- **WORK TO BE COMPLETED**: Return the data below exactly, but only from the line containing "Home (379, 124)" through the line containing "ZEMETA Purfect Crop Top (83, 1724)", with both of those lines included.

- **INFORMATION SUPPLIED**:

::::

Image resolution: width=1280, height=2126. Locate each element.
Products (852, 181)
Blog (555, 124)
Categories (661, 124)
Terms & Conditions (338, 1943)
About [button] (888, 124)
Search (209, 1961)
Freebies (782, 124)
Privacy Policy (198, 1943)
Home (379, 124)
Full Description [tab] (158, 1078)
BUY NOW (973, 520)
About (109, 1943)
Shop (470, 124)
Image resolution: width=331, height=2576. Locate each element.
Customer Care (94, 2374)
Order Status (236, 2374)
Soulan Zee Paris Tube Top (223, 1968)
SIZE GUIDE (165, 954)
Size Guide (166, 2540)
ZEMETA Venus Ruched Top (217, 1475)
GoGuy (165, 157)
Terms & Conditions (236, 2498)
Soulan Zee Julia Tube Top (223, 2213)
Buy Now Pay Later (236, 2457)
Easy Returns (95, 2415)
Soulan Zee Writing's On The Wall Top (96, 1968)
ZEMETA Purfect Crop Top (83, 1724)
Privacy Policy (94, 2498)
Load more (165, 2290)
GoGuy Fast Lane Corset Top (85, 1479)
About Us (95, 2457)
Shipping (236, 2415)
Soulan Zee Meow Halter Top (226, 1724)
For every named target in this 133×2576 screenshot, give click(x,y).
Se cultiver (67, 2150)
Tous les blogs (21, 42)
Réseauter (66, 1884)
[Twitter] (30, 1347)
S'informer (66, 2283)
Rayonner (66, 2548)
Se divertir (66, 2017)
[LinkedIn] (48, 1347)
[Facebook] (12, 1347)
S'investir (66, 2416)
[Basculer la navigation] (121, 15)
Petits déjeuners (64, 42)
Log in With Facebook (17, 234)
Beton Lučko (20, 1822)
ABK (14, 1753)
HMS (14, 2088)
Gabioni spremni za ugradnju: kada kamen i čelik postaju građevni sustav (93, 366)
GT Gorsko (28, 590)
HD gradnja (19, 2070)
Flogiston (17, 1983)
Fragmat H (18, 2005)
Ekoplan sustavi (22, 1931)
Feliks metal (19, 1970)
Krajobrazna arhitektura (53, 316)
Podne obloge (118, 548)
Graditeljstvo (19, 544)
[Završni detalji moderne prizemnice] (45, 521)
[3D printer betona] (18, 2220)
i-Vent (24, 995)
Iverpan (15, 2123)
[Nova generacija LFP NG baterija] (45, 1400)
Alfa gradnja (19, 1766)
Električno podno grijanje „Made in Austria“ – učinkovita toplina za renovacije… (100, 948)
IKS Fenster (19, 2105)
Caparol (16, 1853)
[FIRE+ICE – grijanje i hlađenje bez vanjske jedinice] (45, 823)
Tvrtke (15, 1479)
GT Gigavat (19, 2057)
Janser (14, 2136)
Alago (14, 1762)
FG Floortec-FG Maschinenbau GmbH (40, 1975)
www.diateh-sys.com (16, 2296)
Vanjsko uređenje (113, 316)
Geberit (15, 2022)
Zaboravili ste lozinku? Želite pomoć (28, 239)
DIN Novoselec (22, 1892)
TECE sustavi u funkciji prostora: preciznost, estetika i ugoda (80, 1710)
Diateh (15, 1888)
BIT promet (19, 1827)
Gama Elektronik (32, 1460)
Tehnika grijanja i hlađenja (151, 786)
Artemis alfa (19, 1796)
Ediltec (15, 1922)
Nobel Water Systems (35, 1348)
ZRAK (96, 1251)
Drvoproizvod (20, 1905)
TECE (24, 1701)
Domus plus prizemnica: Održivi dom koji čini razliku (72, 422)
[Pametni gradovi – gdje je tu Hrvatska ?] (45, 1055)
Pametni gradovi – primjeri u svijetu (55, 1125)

::::

- **THE COMPLETED TASK**:
Home (379, 124)
Full Description [tab] (158, 1078)
BUY NOW (973, 520)
About (109, 1943)
Shop (470, 124)
Image resolution: width=331, height=2576. Locate each element.
Customer Care (94, 2374)
Order Status (236, 2374)
Soulan Zee Paris Tube Top (223, 1968)
SIZE GUIDE (165, 954)
Size Guide (166, 2540)
ZEMETA Venus Ruched Top (217, 1475)
GoGuy (165, 157)
Terms & Conditions (236, 2498)
Soulan Zee Julia Tube Top (223, 2213)
Buy Now Pay Later (236, 2457)
Easy Returns (95, 2415)
Soulan Zee Writing's On The Wall Top (96, 1968)
ZEMETA Purfect Crop Top (83, 1724)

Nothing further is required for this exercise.